Alvarez would seem to have inherited a mess, but her efforts to address the crisis may be making things still worse. Instead of cleaning up the collusive and unethical practices in her office, Alvarez has decided to use her power to give the critics a black eye. Specifically, she is going after the journalism students at Northwestern University whose research has cast doubt on a series of prosecutions brought by her office. The New York Times reports:

For more than a decade, classes of students at Northwestern University’s journalism school have been scrutinizing the work of prosecutors and the police. The investigations into old crimes, as part of the Medill Innocence Project, have helped lead to the release of 11 inmates, the project’s director says, and an Illinois governor once cited those wrongful convictions as he announced he was commuting the sentences of everyone on death row.
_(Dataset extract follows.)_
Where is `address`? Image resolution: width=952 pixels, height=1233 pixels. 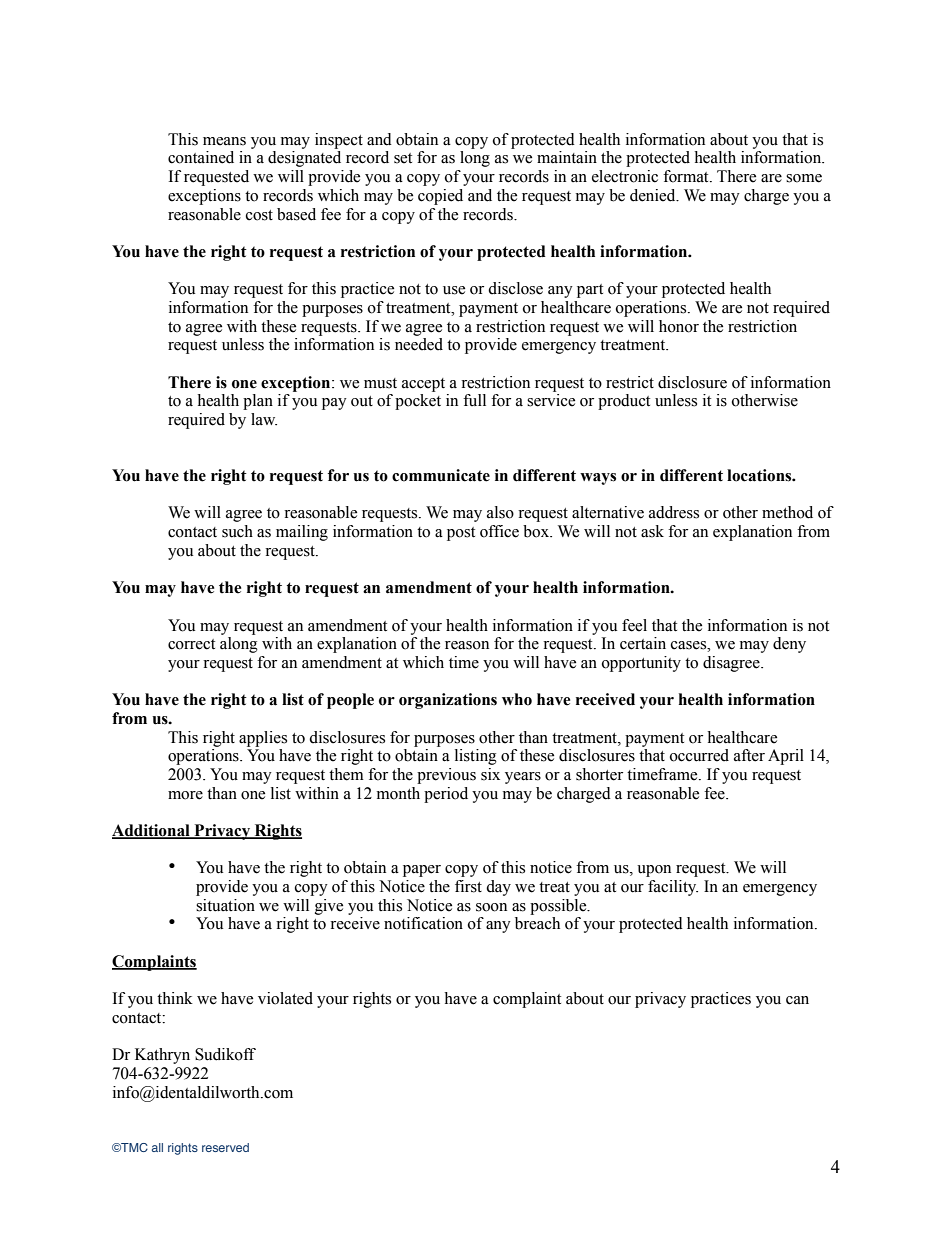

But as the Medill Innocence Project is raising concerns about another case, that of a man convicted in a murder 31 years ago, a hearing has been scheduled next month in Cook County Circuit Court on an unusual request: Local prosecutors have subpoenaed the grades, grading criteria, class syllabus, expense reports and e-mail messages of the journalism students themselves.

The prosecutors, it seems, wish to scrutinize the methods of the students this time. The university is fighting the subpoenas. Lawyers in the Cook County state’s attorney’s office say that in their quest for justice in the old case, they need every pertinent piece of information about the students’ three-year investigation into Anthony McKinney, who was convicted of fatally shooting a security guard in 1978. Mr. McKinney’s conviction is being reviewed by a judge. Among the issues the prosecutors need to understand better, a spokeswoman said, is whether students believed they would receive better grades if witnesses they interviewed provided evidence to exonerate Mr. McKinney.

There’s no doubt that prosecutors have the right to scrutinize evidence that’s offered against them and to ask questions about how it was collected and how reliable it is. In this case, however, the prosecutors’ objective looks like rank intimidation—a heavy-handed attempt to embarrass the students, their professor, and the university that harbors them through a series of snide insinuations couched as a discovery request. Lee Sarokin, a retired federal appeals court judge writing in the Huffington Post, correctly calls it a “flagrant attempt at intimidation.” The prosecutors, he argued, are “trying to suppress the truth and subvert justice.”

Around the country, journalists who cover criminal prosecutions are careful to cultivate good relations with prosecutors and rarely turn the sort of critical eye to them that good journalism requires. Criticism would close the door to the sort of prosecutorial leaks that are the essential grist of the crime blotter reporter. Prosecutors’ comfortable relationships with the press, however, serve neither the interests of the public nor the interests of justice. Northwestern’s Medill Innocence Project has offered us a disturbing look inside a dysfunctional criminal justice system. The answer to the problems in that system is not, as Anita Alvarez supposes, to close our eyes, but rather to take the tough steps towards reform that this awful record indicates are needed.